Usman Khawaja sheds light on the effect a 'team first' attitude has had on longtime teammate David Warner following the pair's 50-run partnership in his farewell Test

The Test teammate who knows and understands David Warner better than all others believes the retiring Australia opener has at times sacrificed his own standing within the game in pursuit of team success, and at the behest of others.

Usman Khawaja began playing alongside Warner when the pair were schoolboys in Sydney's southern suburbs, and was at his mate's side today in what might yet prove the final innings of his long-time friend's 112-Test career.

While neither was able to crown today's occasion with a sizeable score – Warner fell for 34, and Khawaja for 47 on another rain-ruined Test day at the SCG – the imminent end of their decades-long on-field partnership led the latter to poignant reflection.

And amid the career obituaries and legacy analysis pieces being penned ahead of Warner's last scheduled day as a Test cricketer on Sunday (should the current game go the distance), Khawaja took the opportunity to air his views on the often-polarising perceptions of his opening partner.

Australia v Pakistan | Third Test | Day 2

"It's really good to watch people getting around him because I believe he deserves it," Khawaja said at the premature close to day two, noting the care and concern he showed for Warner in the wake of the sandpaper controversy that resulted in a 12-month playing ban.

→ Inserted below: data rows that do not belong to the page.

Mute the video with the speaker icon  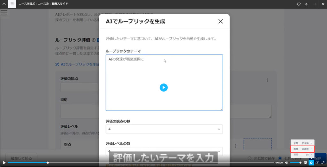point(286,163)
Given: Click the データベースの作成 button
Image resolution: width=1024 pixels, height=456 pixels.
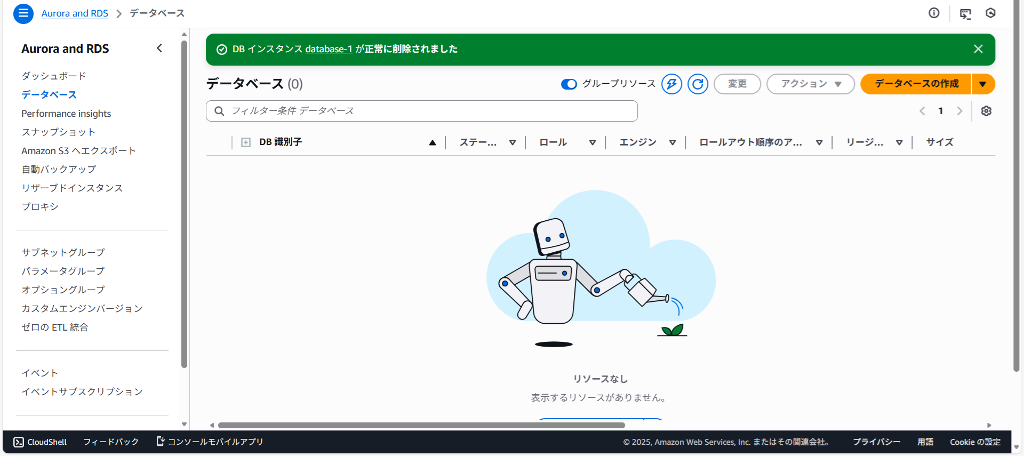Looking at the screenshot, I should [916, 84].
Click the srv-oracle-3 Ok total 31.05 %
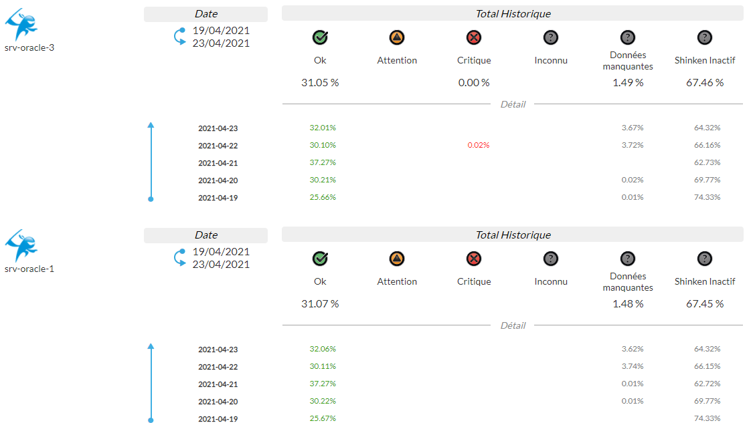Screen dimensions: 755x423 click(x=320, y=83)
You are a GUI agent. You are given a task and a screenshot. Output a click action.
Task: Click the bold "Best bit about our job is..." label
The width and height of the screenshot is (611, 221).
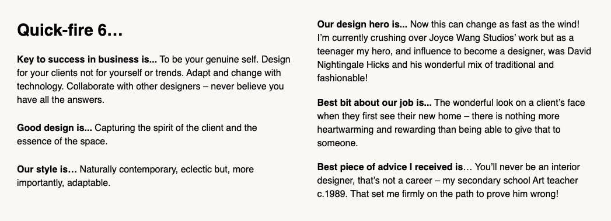[x=375, y=103]
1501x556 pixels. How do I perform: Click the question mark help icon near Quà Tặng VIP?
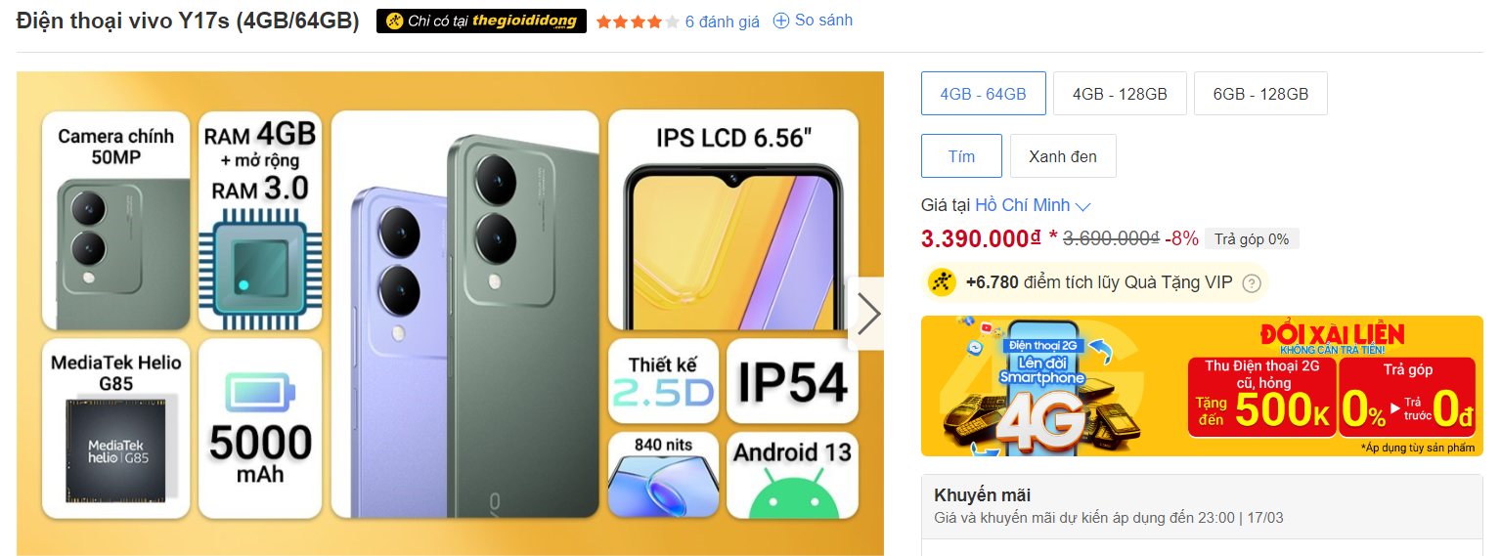point(1251,283)
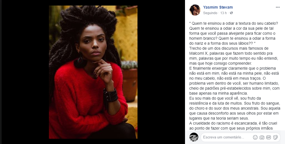285x144 pixels.
Task: Open the emoji picker in comment box
Action: [x=255, y=137]
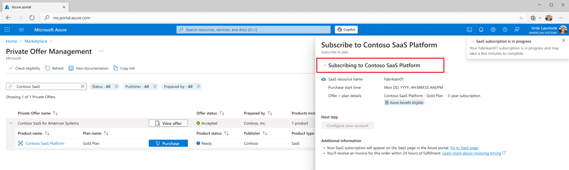Viewport: 569px width, 170px height.
Task: Click the Contoso SaaS search field
Action: point(46,86)
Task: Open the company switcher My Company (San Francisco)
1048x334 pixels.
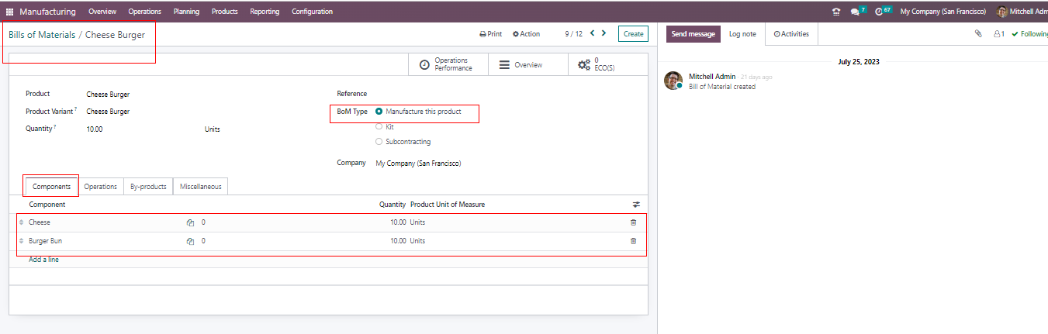Action: click(943, 12)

"For a long period of time he was in people's faces and doing stuff, but that wasn't always Davey.

"He was also getting told to play a certain way by the coaching staff, by the people around at certain points.

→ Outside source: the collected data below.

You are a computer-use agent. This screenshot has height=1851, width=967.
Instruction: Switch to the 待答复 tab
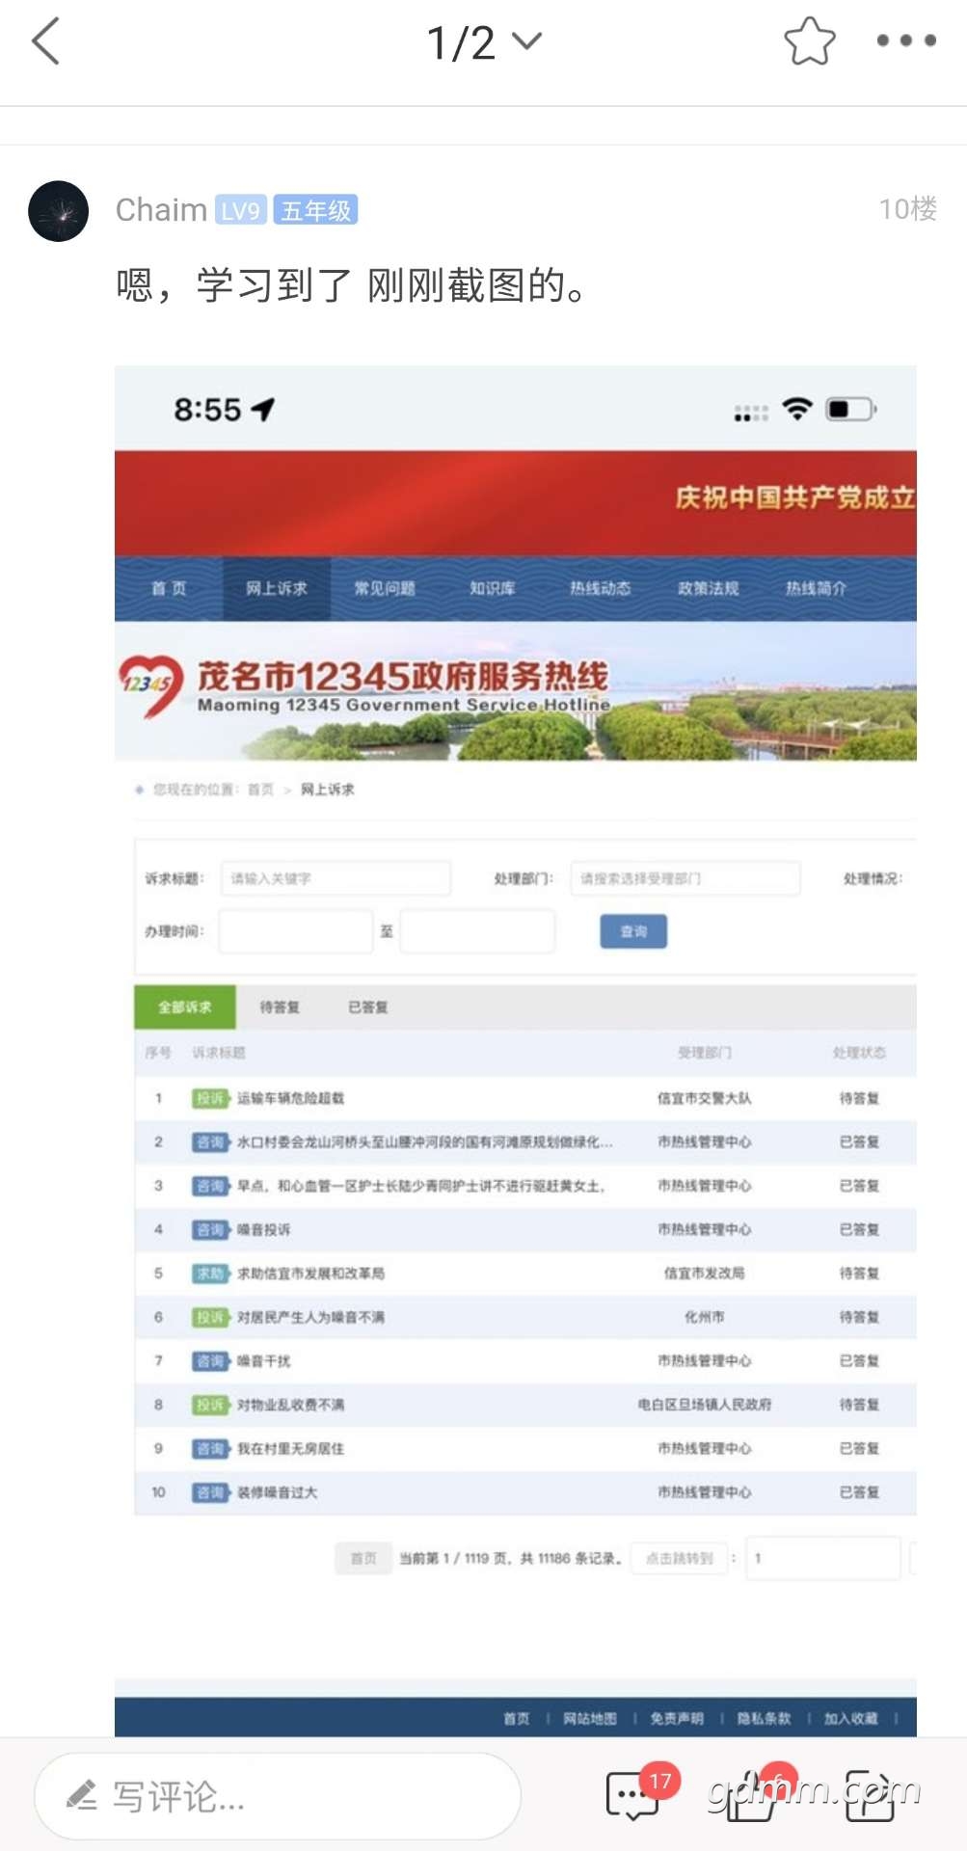coord(280,1006)
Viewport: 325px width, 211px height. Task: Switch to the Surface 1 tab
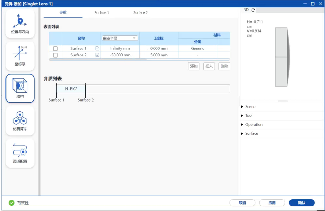point(102,13)
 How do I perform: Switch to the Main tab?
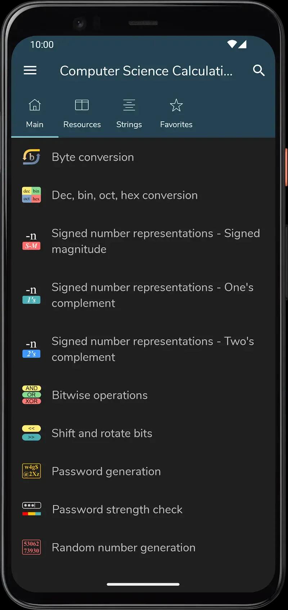tap(35, 114)
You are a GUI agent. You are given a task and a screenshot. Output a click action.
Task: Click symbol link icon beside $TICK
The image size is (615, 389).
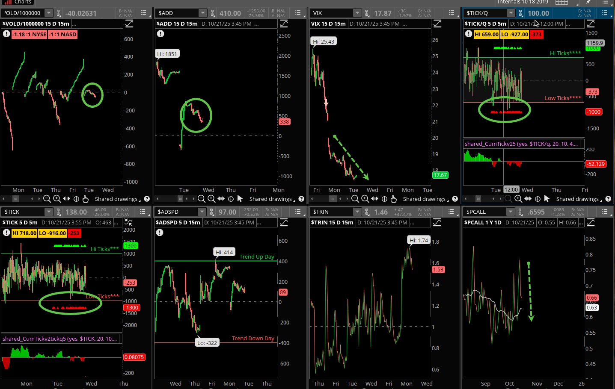[x=58, y=212]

"Back in the day, if … coaches or senior players asked him to get into the contest and sledge other teams, he'd do it.

"He's such a team player, if you ask him to do something he'll do it for the team and that's the frustrating part when people come at him.

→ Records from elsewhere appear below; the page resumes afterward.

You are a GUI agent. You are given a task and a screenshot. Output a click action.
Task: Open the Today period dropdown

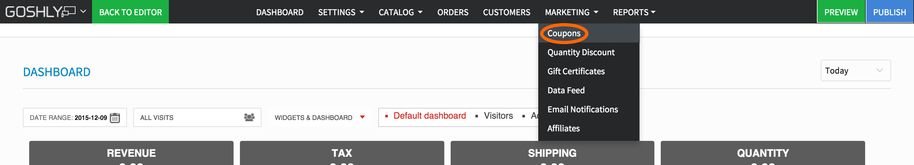pos(855,71)
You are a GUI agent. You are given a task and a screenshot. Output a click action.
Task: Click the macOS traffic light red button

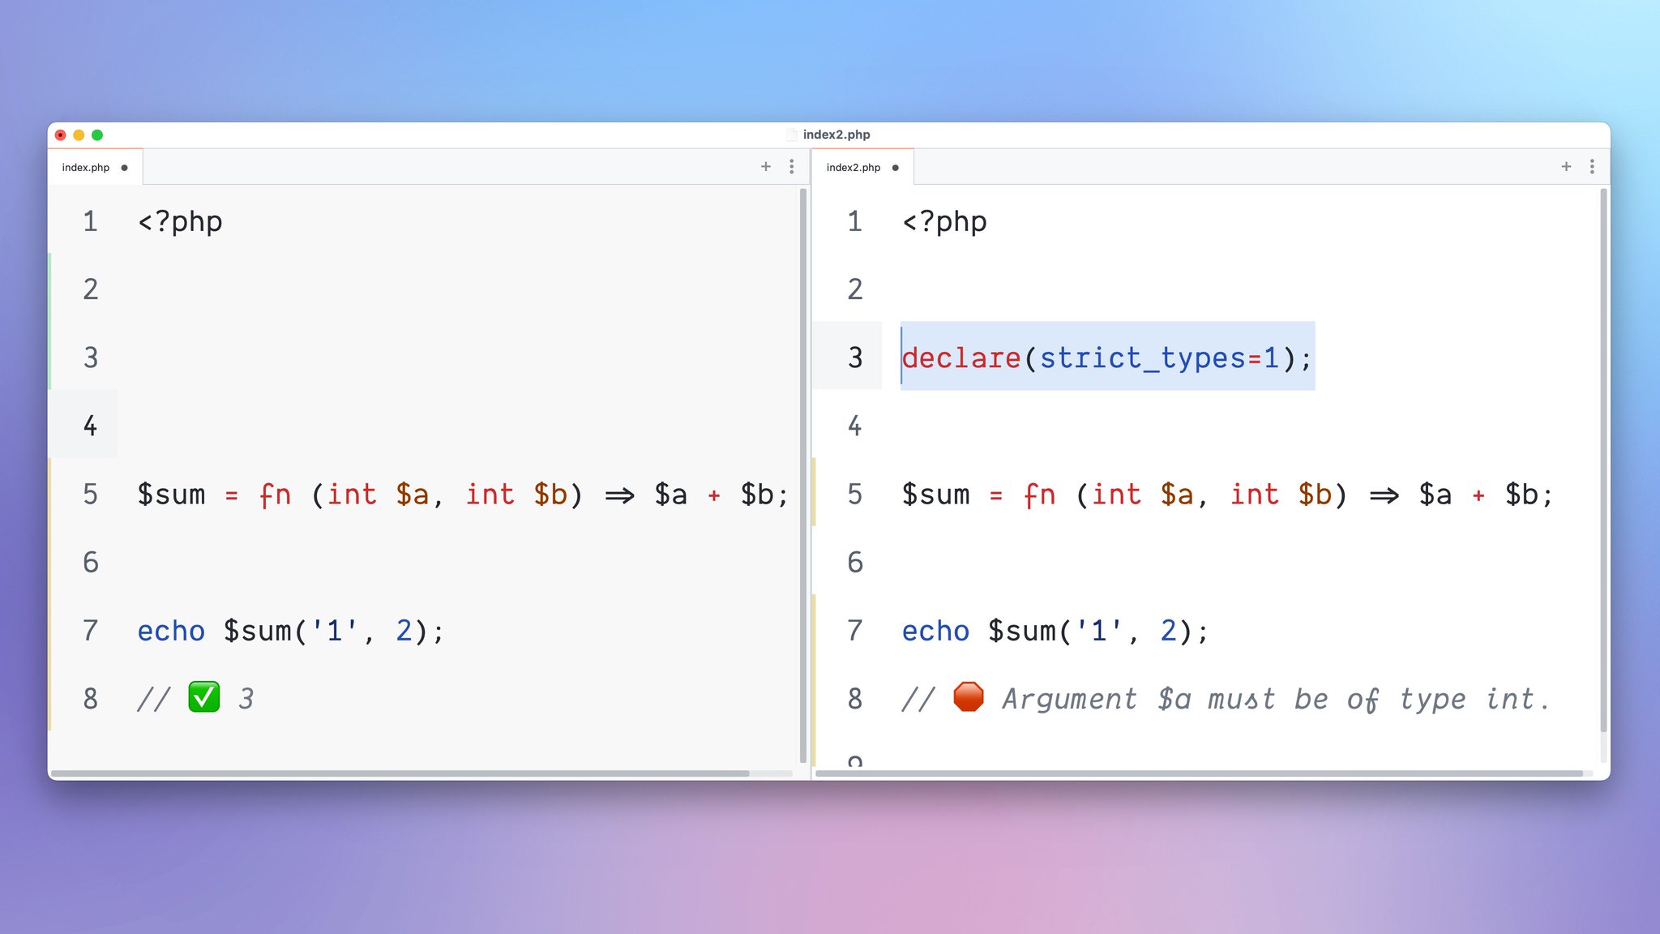pyautogui.click(x=61, y=135)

"He always put himself out there and he's always put himself second and put the team first.

"He doesn't have to do it, but he wants to because he wants to help the team and that's how he felt like he had to help the team.

"You've seen a very different Davey Warner after his comeback (from suspension) after 2019, he's been great.

"He's scored runs, he's done it his own way, he's played the game in a really good way.

"He's enjoyed it, you can tell he's smiling a lot on the field, he's doing it David Warner's way which is really good to see in the last half of his career."

Warner's countenance was more rueful than euphoric after he was caught at slip off Pakistan spinner Salman Ali Agha today, a delivery his fellow opener described as "a ripper of a ball" and which left the veteran with a maximum of one more Test knock to complete a fairytale finish.

If Warner needed a template of how a farewell Test should not look, he only needed to catch the voluminous lowlights from the barely believable first day between South Africa and India at Cape Town overnight.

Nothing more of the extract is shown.